## Problems:
1 - Rewrite the records as a numbered list, starting at the line containing "Collapse the Artboard 1 group" and ending at the line containing "[x=22, y=698]", skipping blank lines.
2 - Write the next part of the text about coming out as a lesbian in 1970s San Francisco, beginning after its final sentence.

## Text segment:
□ □ □

Moving to San Francisco improved things somewhat. There was more public lesbian space there—six bars instead of one. But it did not alleviate the loathing with which my family viewed me. Nor was San Francisco in the early seventies any sort of gay utopia. We had no gay-rights law, queer bashing was a frequent event, and everyone had lost at least one job or been denied a place to live. It was a relief to be surrounded by other lesbian feminists, but only to a point. Bar dykes and feminists still had contempt for one another. Feminism rapidly became a way to reconstitute sexual prudery, to the point that it seemed to me that bar dykes were actually more accepting of and knowledgeable about the range of behavior that constituted lesbianism. In the bars or in the women’s movement, separatism was pretty much mandatory, if you didn’t want to get your ass kicked or be shunned. Separatism deteriorated into a rationalization for witch hunts in the lesbian community rather than a way for women to bond with one another and become more powerful activists. The lesbian community of that decade did terrible things to bi women, transgender people, butch/femme lesbians, bar dykes, dykes who were not antiporn, bisexual and lesbian sex workers, fag hags, and dykes who were perceived as being perverts rather than über-feminists. We were so guilty about being queer that only a rigid adherence to a puritanical party line could redeem us from the hateful stereotypes of mental illness and sexual debauchery.
What did I gain? I came a little closer to making my insides match my outsides, and that was no small blessing. The first time I met other dykes I recognized a part of myself in them, and knew I would have to let it out so I could see who I was. For a time, being a lesbian quieted my gender dysphoria because it made it possible for me to be a different kind of woman. That was an enormous relief.
For a long time, I hoped that by being strong, sexually adventurous, and sharpening my feminist consciousness, I could achieve a better fit between my body and the rest of me. Lesbianism was a platform from which I could develop a different sort of feminism, one that included a demand for sexual freedom and had room for women of all different erotic proclivities. I had a little good sex and discovered that I was not a cold person, I could love other people. It was as a lesbian that I began to find my voice as a writer, because in the early days of the women’s movement, we valued every woman’s experience. There was a powerful ethic around making it possible for every woman to speak out, to testify, to have her say. But there were always these other big pieces of my internal reality that lesbianism left no room for.

□ □ □

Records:
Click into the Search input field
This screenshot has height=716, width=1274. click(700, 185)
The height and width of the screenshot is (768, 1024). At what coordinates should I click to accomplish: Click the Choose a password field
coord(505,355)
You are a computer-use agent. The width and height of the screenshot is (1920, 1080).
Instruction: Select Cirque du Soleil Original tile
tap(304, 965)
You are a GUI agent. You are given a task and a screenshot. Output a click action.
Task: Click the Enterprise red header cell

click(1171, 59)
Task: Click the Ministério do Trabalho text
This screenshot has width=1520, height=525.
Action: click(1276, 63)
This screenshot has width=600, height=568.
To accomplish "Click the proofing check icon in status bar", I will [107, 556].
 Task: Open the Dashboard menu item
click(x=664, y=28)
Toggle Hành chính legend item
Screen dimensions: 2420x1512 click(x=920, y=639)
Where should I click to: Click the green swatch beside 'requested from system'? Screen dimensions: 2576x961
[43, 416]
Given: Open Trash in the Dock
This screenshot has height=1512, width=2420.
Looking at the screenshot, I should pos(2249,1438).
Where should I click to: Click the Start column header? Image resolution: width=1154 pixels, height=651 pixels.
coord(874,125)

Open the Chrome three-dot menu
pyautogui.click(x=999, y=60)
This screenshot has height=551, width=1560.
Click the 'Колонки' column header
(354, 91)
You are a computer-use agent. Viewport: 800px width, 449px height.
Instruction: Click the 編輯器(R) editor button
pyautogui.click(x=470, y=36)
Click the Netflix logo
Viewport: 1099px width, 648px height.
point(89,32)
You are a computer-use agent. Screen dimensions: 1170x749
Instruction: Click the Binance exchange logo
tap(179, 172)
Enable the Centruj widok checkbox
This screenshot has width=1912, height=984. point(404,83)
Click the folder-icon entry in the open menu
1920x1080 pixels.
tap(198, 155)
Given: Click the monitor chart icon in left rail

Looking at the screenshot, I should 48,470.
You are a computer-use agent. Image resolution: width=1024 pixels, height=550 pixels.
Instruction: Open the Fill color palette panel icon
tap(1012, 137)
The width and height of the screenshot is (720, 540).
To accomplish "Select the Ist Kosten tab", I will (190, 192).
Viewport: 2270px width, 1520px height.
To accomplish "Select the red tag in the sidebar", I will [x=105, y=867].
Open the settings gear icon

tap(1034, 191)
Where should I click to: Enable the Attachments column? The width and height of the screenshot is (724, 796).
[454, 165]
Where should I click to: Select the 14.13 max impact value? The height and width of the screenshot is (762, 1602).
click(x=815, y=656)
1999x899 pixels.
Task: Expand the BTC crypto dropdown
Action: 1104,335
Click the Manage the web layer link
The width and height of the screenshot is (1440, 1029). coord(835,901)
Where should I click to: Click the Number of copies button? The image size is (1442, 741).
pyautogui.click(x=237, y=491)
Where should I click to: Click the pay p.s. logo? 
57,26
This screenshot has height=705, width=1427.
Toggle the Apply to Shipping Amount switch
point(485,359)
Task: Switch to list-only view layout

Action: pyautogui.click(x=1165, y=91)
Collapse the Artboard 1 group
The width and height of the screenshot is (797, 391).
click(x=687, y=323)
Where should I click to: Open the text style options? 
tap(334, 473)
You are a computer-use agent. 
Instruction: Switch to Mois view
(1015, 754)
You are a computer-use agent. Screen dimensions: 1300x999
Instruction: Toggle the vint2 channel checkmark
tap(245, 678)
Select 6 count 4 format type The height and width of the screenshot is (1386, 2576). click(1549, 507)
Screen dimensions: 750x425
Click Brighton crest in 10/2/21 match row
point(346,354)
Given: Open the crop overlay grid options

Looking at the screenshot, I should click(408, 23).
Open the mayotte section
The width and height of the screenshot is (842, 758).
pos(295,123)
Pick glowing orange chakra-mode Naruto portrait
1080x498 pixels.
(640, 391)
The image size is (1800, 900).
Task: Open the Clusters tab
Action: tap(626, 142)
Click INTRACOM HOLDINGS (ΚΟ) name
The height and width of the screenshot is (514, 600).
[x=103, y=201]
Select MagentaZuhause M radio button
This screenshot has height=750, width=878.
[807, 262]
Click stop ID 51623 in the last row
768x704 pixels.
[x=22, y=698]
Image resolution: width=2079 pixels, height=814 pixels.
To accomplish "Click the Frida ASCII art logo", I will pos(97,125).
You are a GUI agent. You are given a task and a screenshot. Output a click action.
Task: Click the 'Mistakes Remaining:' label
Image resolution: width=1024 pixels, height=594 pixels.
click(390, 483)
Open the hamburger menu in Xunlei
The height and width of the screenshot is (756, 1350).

□ □ □

## Outputs for the tasks:
1 -
1. Collapse the Artboard 1 group
2. The width and height of the screenshot is (797, 391).
3. click(x=687, y=323)
4. Where should I click to: Open the text style options? 
5. tap(334, 473)
6. You are a computer-use agent. 
7. Instruction: Switch to Mois view
8. (1015, 754)
9. You are a computer-use agent. Screen dimensions: 1300x999
10. Instruction: Toggle the vint2 channel checkmark
11. tap(245, 678)
12. Select 6 count 4 format type The height and width of the screenshot is (1386, 2576). click(1549, 507)
13. Screen dimensions: 750x425
14. Click Brighton crest in 10/2/21 match row
15. point(346,354)
16. Given: Open the crop overlay grid options
17. Looking at the screenshot, I should click(408, 23).
18. Open the mayotte section
19. The width and height of the screenshot is (842, 758).
20. pos(295,123)
21. Pick glowing orange chakra-mode Naruto portrait
22. 1080x498 pixels.
23. (640, 391)
24. The image size is (1800, 900).
25. Task: Open the Clusters tab
26. Action: tap(626, 142)
27. Click INTRACOM HOLDINGS (ΚΟ) name
28. The height and width of the screenshot is (514, 600).
29. [x=103, y=201]
30. Select MagentaZuhause M radio button
31. This screenshot has height=750, width=878.
32. [807, 262]
33. Click stop ID 51623 in the last row
34. 768x704 pixels.
35. [x=22, y=698]

2 -
The first big piece of cognitive dissonance I had to deal with, in my second coming out, was S/M. I date my coming out as a leather dyke from two different decisions. One was a decision to write down one of my sexual fantasies, the short story that eventually became “Jessie.” At the time I wrote the rough draft of that story, I had never tied anybody up or done anything else kinky. I was terribly blocked as a writer. I kept beginning stories and poems that I would destroy. I have no idea if they were any good or not. My self-loathing was so intense, my inner critic so strong, that I could not evaluate my own work.
So I decided to write this one piece, under the condition that I never had to publish it or show it to another person. I just wanted to tell the truth about one thing. And I was badly in need of connecting with my own sexuality since I was in the middle of what would be a five-year relationship with a woman who insisted we be monogamous, but refused to have sex with me. So I wrote about dominance and submission, the things I fantasized about when I masturbated that upset me so much I became nauseated. Lightning did not strike. As I read and reread my own words, I thought some of them were beautiful. I dared show this story to a few other people. Some of them hated it. Some of them were titillated. Nobody had ever seen anything like it before. The story began to circulate in Xerox form, lesbian samizdat. I found the strength to defend my story when I was told it was unspeakable or wildly improbable.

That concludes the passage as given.